В результате всей этой хитроумной операции якобы исправившийся Любимец Ахматовой возвратился из ссылки».
Это из автобиографического романа «Не умирай раньше смерти».
Романа, конечно, но все-таки.
Интересно, рассказывал ли он эту чудесную историю Бродскому в сентябре того же года, когда они – продолжим цитирование романа – «встретились в грузинском ресторане „Арагви“. Любимец Ахматовой одет был слишком легко и поеживался от холода. Я инстинктивно снял пиджак и предложил ему. Он вдруг залился краской. „Я не нуждаюсь в пиджаках с чужого плеча“».
Осенью 1965 года Евгения Евтушенко призывают на трехмесячные военные сборы в Закавказский военный округ.
…Сослан. Да еще на Кавказ. Как Лермонтов! как Бестужев-Марлинский и Полежаев! – ну что может быть питательнее для славы опального поэта?
Тем более что служить его определяют тотчас же в окружную газету «Ленинское знамя» – и начинается жизнь развеселая: поэтические вечера, раздача автографов, поездка на Пушкинский перевал – туда, где Пушкин, знаете ли, встретил арбу с телом убитого Грибоедова, кутежи в домах самых знаменитых тбилисских поэтов и художников.
Да что говорить, если, как вспоминал впоследствии сам Евгений Александрович, «однажды в редакцию позвонили из штаба Закавказского военного округа: „Командующий округом генерал армии Стученко интересуется, не может ли рядовой Евтушенко прийти к нему сегодня вечером на день рождения?“»
…А по Москве меж тем ползут тревожные слухи. О неволе и тягостной доле, о солдатской лямке и чуть ли не о шпицрутенах и гауптвахтах.
Так что студент Ветеринарной академии Ю. Титков и типографский рабочий А. Шорников, подбив два десятка таких же любителей поэзии, решают провести на Пушкинской площади в столице митинг в защиту гонимого «великого поэта».
Успели напечатать 418 листовок, успели подготовить речи да расписать на ватманских листах плакаты типа «Еще будут баррикады, а пока что эшафот», «Россию Пушкина, Россию Герцена не втопчут в грязь»[273], «Проклятья черной прессе и цензуре!».

■ **ЗАДАНИЕ**
Ответьте на вопросы по фрагменту о Евтушенко:
1. В какую газету определили Евтушенко во время военных сборов?
2. Сколько листовок успели напечатать организаторы митинга?
3. Где, по цитате из романа, состоялась встреча с Бродским?

■ **СТРОКИ**

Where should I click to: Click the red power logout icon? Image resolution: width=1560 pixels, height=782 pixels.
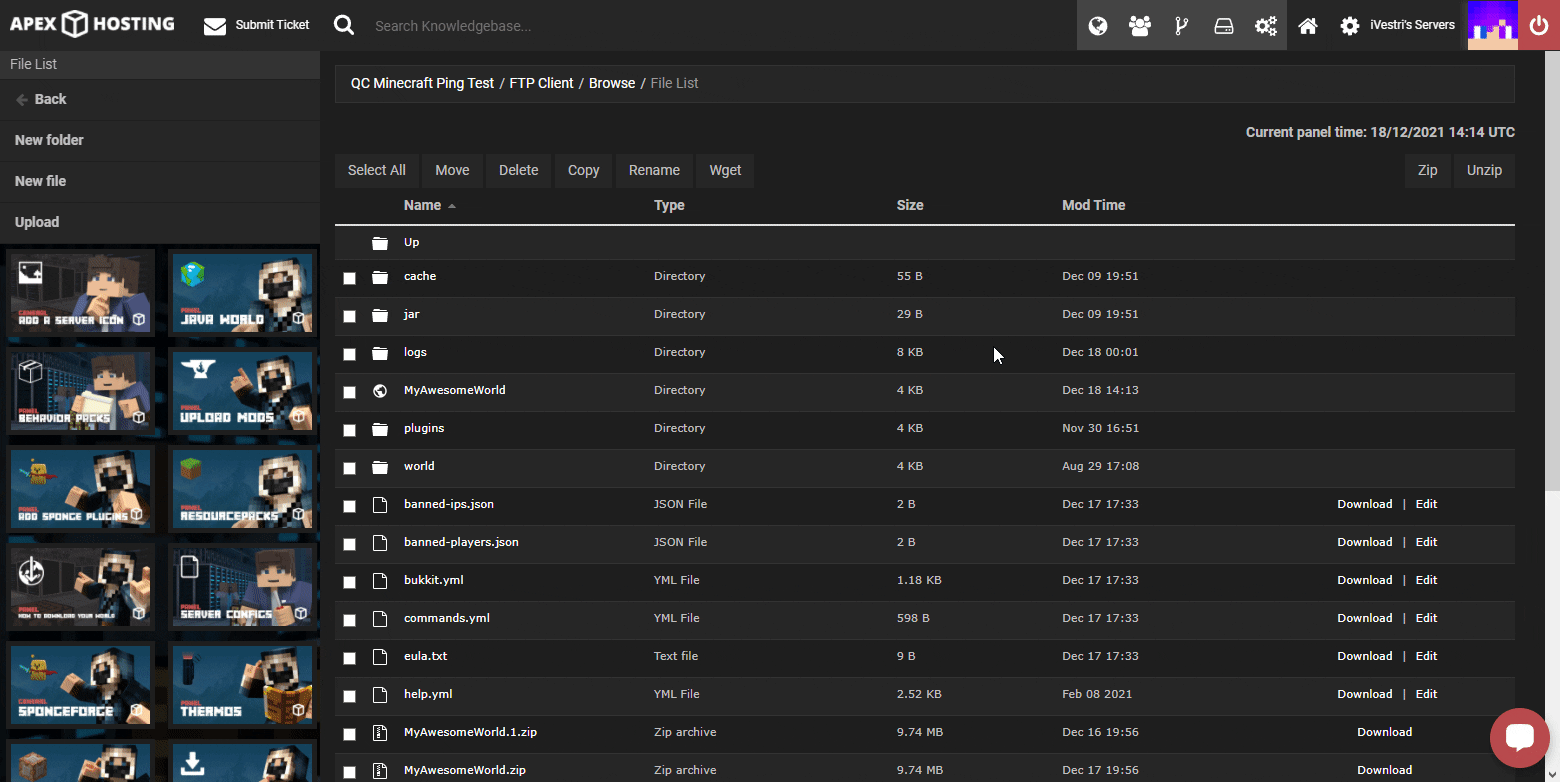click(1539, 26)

==

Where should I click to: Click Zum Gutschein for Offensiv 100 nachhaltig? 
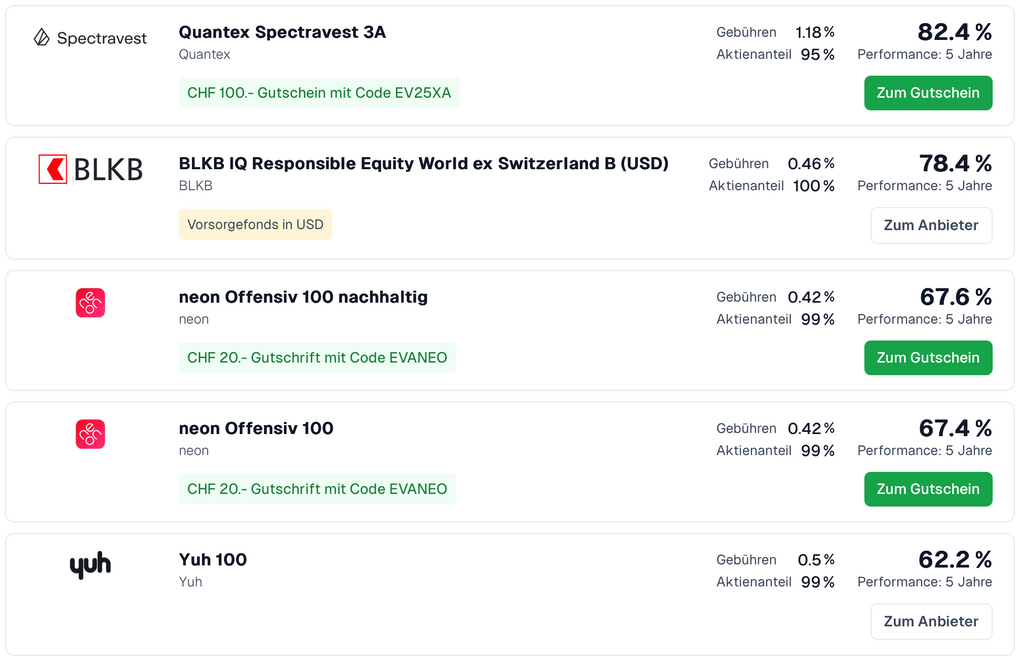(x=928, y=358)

■ **ОТВЕТ**
1. В окружную газету «Ленинское знамя».
2. 418.
3. В грузинском ресторане «Арагви».